◆ **ASSIGNMENT**: Read through the listing, and wherever a line holds the word "computer", return it.

◆ **MATERIAL SUPPLIED**:

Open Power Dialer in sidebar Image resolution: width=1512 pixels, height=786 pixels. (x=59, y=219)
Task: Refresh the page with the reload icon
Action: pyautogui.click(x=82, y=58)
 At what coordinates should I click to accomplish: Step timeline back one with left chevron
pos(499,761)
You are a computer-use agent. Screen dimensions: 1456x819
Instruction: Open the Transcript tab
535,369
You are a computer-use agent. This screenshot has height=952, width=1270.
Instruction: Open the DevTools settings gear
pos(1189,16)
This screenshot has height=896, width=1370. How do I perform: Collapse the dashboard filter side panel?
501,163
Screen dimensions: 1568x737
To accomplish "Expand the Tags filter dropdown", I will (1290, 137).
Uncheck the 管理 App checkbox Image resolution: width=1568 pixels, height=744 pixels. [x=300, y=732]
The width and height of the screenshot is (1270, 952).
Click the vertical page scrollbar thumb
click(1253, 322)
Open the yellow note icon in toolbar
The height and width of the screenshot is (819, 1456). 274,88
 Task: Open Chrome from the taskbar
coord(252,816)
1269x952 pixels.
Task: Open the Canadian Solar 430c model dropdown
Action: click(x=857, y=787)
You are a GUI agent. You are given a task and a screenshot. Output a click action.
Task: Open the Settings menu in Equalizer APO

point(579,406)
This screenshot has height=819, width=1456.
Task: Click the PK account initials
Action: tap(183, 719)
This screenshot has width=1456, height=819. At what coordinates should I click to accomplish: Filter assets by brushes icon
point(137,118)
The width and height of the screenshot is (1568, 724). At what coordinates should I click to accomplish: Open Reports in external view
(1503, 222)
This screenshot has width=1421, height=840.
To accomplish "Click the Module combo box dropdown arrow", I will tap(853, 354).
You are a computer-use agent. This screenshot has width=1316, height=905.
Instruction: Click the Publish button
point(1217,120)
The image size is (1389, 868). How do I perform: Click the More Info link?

◆ **EXPECTED ANSWER**:
You are a computer-use agent. Screen dimensions: 1456x819
You are a computer-use agent. This screenshot has height=952, width=1270.
You are a computer-use agent. This screenshot has width=1316, height=905.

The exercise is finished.